Given exercise ▸ Format every line of the data below as a JSON list of strings, one string per line, omitting blank lines.

-- start Dataset records --

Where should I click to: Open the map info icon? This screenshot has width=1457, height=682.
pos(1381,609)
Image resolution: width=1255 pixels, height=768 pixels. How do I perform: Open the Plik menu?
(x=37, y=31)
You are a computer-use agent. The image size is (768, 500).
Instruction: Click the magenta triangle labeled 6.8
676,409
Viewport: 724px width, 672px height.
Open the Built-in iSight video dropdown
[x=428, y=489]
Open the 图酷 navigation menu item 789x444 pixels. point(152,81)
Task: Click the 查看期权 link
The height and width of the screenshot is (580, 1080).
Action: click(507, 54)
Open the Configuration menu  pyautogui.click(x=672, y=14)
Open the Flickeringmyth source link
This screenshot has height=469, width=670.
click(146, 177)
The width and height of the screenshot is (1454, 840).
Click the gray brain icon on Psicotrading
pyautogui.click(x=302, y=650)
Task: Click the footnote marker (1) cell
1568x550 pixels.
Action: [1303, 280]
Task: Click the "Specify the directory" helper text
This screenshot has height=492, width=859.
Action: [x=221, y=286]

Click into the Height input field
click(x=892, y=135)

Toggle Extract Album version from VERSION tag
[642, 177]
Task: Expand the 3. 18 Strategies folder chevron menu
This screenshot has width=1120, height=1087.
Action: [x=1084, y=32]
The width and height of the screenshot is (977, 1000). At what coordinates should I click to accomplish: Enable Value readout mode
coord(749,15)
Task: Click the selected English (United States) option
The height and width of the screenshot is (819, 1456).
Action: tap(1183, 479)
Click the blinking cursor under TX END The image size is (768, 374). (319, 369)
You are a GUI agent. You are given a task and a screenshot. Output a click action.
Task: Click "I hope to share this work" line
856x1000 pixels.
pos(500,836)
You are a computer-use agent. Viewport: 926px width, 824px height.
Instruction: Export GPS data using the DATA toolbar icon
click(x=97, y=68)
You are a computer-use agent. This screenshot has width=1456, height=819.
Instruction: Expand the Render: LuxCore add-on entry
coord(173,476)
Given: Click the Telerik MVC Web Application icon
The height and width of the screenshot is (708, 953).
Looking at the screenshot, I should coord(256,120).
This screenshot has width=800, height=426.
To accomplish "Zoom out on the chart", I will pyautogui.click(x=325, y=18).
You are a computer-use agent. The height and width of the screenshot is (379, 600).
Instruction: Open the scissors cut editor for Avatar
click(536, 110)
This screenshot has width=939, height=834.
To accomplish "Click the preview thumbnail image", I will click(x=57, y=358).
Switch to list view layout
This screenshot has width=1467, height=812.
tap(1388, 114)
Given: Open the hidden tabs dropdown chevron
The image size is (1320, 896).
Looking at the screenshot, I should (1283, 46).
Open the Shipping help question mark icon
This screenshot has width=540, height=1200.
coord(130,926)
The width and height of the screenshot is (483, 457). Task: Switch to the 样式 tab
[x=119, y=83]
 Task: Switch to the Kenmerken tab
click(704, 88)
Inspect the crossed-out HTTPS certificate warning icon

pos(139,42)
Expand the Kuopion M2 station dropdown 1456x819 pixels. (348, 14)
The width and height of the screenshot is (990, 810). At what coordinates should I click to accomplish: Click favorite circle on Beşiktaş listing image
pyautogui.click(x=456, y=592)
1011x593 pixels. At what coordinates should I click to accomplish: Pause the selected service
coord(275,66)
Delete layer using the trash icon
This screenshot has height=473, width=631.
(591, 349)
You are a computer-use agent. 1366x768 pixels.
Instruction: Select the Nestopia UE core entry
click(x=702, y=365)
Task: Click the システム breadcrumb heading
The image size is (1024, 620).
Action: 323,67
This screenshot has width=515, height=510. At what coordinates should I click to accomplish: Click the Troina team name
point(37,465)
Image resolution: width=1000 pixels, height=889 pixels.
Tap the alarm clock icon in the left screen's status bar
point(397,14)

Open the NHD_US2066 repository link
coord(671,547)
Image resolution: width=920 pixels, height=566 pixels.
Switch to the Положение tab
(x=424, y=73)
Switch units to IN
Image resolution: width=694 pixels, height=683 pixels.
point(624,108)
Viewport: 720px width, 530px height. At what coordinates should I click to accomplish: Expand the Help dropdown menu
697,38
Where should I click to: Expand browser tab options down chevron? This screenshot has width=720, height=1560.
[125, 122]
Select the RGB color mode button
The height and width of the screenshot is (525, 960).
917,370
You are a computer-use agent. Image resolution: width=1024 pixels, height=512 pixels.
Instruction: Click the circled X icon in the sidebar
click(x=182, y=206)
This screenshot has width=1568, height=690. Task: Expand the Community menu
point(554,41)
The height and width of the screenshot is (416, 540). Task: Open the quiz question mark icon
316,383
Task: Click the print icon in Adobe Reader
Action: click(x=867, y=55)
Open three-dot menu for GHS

-- end Dataset records --

Full response ▸
[
  "Where should I click to: Open the map info icon? This screenshot has width=1457, height=682.",
  "pos(1381,609)",
  "Image resolution: width=1255 pixels, height=768 pixels. How do I perform: Open the Plik menu?",
  "(x=37, y=31)",
  "You are a computer-use agent. The image size is (768, 500).",
  "Instruction: Click the magenta triangle labeled 6.8",
  "676,409",
  "Viewport: 724px width, 672px height.",
  "Open the Built-in iSight video dropdown",
  "[x=428, y=489]",
  "Open the 图酷 navigation menu item 789x444 pixels. point(152,81)",
  "Task: Click the 查看期权 link",
  "The height and width of the screenshot is (580, 1080).",
  "Action: click(507, 54)",
  "Open the Configuration menu  pyautogui.click(x=672, y=14)",
  "Open the Flickeringmyth source link",
  "This screenshot has height=469, width=670.",
  "click(146, 177)",
  "The width and height of the screenshot is (1454, 840).",
  "Click the gray brain icon on Psicotrading",
  "pyautogui.click(x=302, y=650)",
  "Task: Click the footnote marker (1) cell",
  "1568x550 pixels.",
  "Action: [1303, 280]",
  "Task: Click the \"Specify the directory\" helper text",
  "This screenshot has height=492, width=859.",
  "Action: [x=221, y=286]",
  "Click into the Height input field",
  "click(x=892, y=135)",
  "Toggle Extract Album version from VERSION tag",
  "[642, 177]",
  "Task: Expand the 3. 18 Strategies folder chevron menu",
  "This screenshot has width=1120, height=1087.",
  "Action: [x=1084, y=32]",
  "The width and height of the screenshot is (977, 1000). At what coordinates should I click to accomplish: Enable Value readout mode",
  "coord(749,15)",
  "Task: Click the selected English (United States) option",
  "The height and width of the screenshot is (819, 1456).",
  "Action: tap(1183, 479)",
  "Click the blinking cursor under TX END The image size is (768, 374). (319, 369)",
  "You are a GUI agent. You are given a task and a screenshot. Output a click action.",
  "Task: Click \"I hope to share this work\" line",
  "856x1000 pixels.",
  "pos(500,836)",
  "You are a computer-use agent. Viewport: 926px width, 824px height.",
  "Instruction: Export GPS data using the DATA toolbar icon",
  "click(x=97, y=68)",
  "You are a computer-use agent. This screenshot has width=1456, height=819.",
  "Instruction: Expand the Render: LuxCore add-on entry",
  "coord(173,476)",
  "Given: Click the Telerik MVC Web Application icon",
  "The height and width of the screenshot is (708, 953).",
  "Looking at the screenshot, I should coord(256,120).",
  "This screenshot has width=800, height=426.",
  "To accomplish \"Zoom out on the chart\", I will pyautogui.click(x=325, y=18).",
  "You are a computer-use agent. The height and width of the screenshot is (379, 600).",
  "Instruction: Open the scissors cut editor for Avatar",
  "click(536, 110)",
  "This screenshot has width=939, height=834.",
  "To accomplish \"Click the preview thumbnail image\", I will click(x=57, y=358).",
  "Switch to list view layout",
  "This screenshot has width=1467, height=812.",
  "tap(1388, 114)",
  "Given: Open the hidden tabs dropdown chevron",
  "The image size is (1320, 896).",
  "Looking at the screenshot, I should (1283, 46).",
  "Open the Shipping help question mark icon",
  "This screenshot has width=540, height=1200.",
  "coord(130,926)",
  "The width and height of the screenshot is (483, 457). Task: Switch to the 样式 tab",
  "[x=119, y=83]",
  " Task: Switch to the Kenmerken tab",
  "click(704, 88)",
  "Inspect the crossed-out HTTPS certificate warning icon",
  "pos(139,42)",
  "Expand the Kuopion M2 station dropdown 1456x819 pixels. (348, 14)",
  "The width and height of the screenshot is (990, 810). At what coordinates should I click to accomplish: Click favorite circle on Beşiktaş listing image",
  "pyautogui.click(x=456, y=592)",
  "1011x593 pixels. At what coordinates should I click to accomplish: Pause the selected service",
  "coord(275,66)",
  "Delete layer using the trash icon",
  "This screenshot has height=473, width=631.",
  "(591, 349)",
  "You are a computer-use agent. 1366x768 pixels.",
  "Instruction: Select the Nestopia UE core entry",
  "click(x=702, y=365)",
  "Task: Click the システム breadcrumb heading",
  "The image size is (1024, 620).",
  "Action: 323,67",
  "This screenshot has width=515, height=510. At what coordinates should I click to accomplish: Click the Troina team name",
  "point(37,465)",
  "Image resolution: width=1000 pixels, height=889 pixels.",
  "Tap the alarm clock icon in the left screen's status bar",
  "point(397,14)",
  "Open the NHD_US2066 repository link",
  "coord(671,547)",
  "Image resolution: width=920 pixels, height=566 pixels.",
  "Switch to the Положение tab",
  "(x=424, y=73)",
  "Switch units to IN",
  "Image resolution: width=694 pixels, height=683 pixels.",
  "point(624,108)",
  "Viewport: 720px width, 530px height. At what coordinates should I click to accomplish: Expand the Help dropdown menu",
  "697,38",
  "Where should I click to: Expand browser tab options down chevron? This screenshot has width=720, height=1560.",
  "[125, 122]",
  "Select the RGB color mode button",
  "The height and width of the screenshot is (525, 960).",
  "917,370",
  "You are a computer-use agent. Image resolution: width=1024 pixels, height=512 pixels.",
  "Instruction: Click the circled X icon in the sidebar",
  "click(x=182, y=206)",
  "This screenshot has width=1568, height=690. Task: Expand the Community menu",
  "point(554,41)",
  "The height and width of the screenshot is (416, 540). Task: Open the quiz question mark icon",
  "316,383",
  "Task: Click the print icon in Adobe Reader",
  "Action: click(x=867, y=55)",
  "Open three-dot menu for GHS"
]